--- Activity ---
The lines wanted are those from the one containing "The image size is (601, 768)." to the last line of the entries below; output them exactly, leaving out pictures.

--- Dataset entries ---
◇ ◇ ◇ ◇ ◇

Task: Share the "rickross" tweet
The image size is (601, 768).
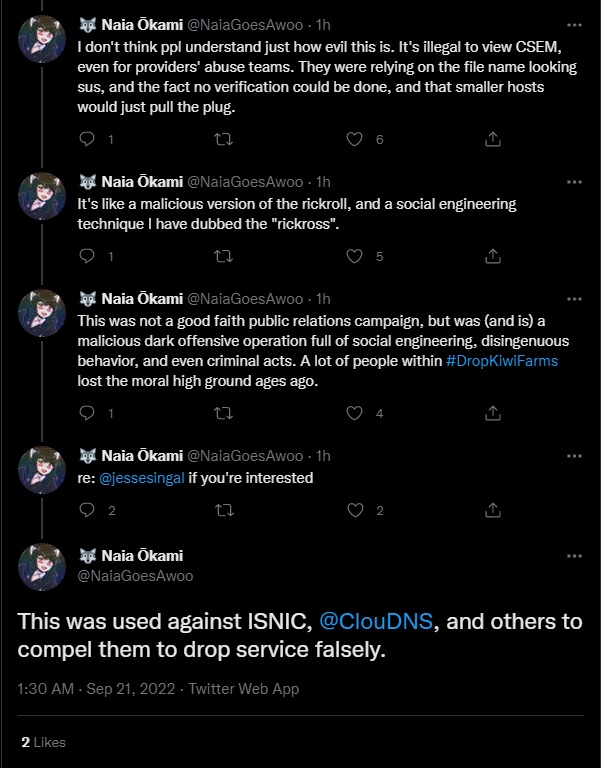Action: [x=492, y=256]
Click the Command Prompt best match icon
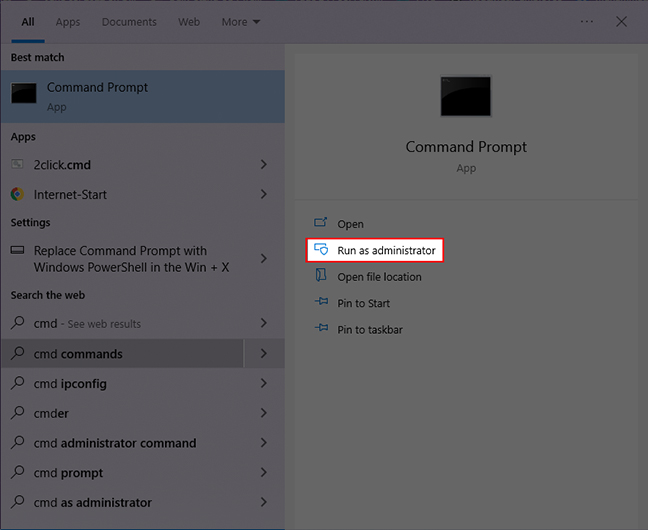The image size is (648, 530). click(24, 95)
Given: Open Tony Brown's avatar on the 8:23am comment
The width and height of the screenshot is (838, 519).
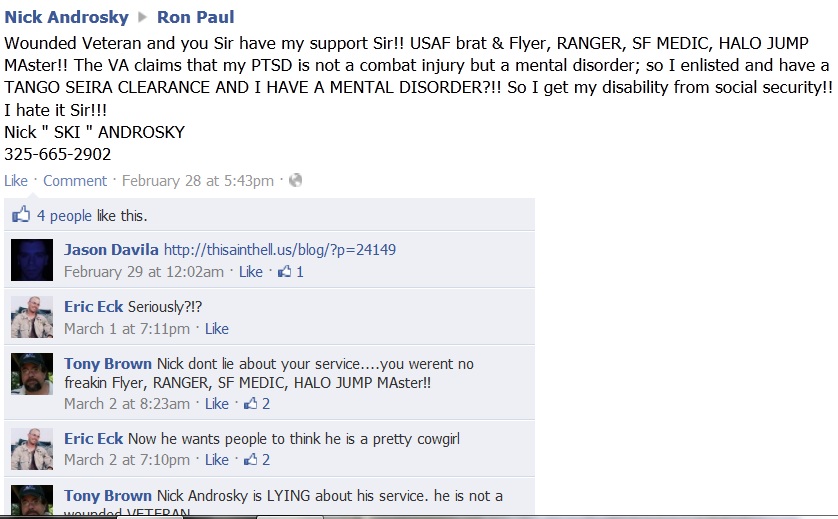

◇ ◇ ◇ ◇ ◇

--- Exercise result ---
The image size is (601, 768).
Action: [x=492, y=256]
Click the Command Prompt best match icon
The image size is (648, 530). click(24, 95)
Given: Open Tony Brown's avatar on the 8:23am comment
The width and height of the screenshot is (838, 519).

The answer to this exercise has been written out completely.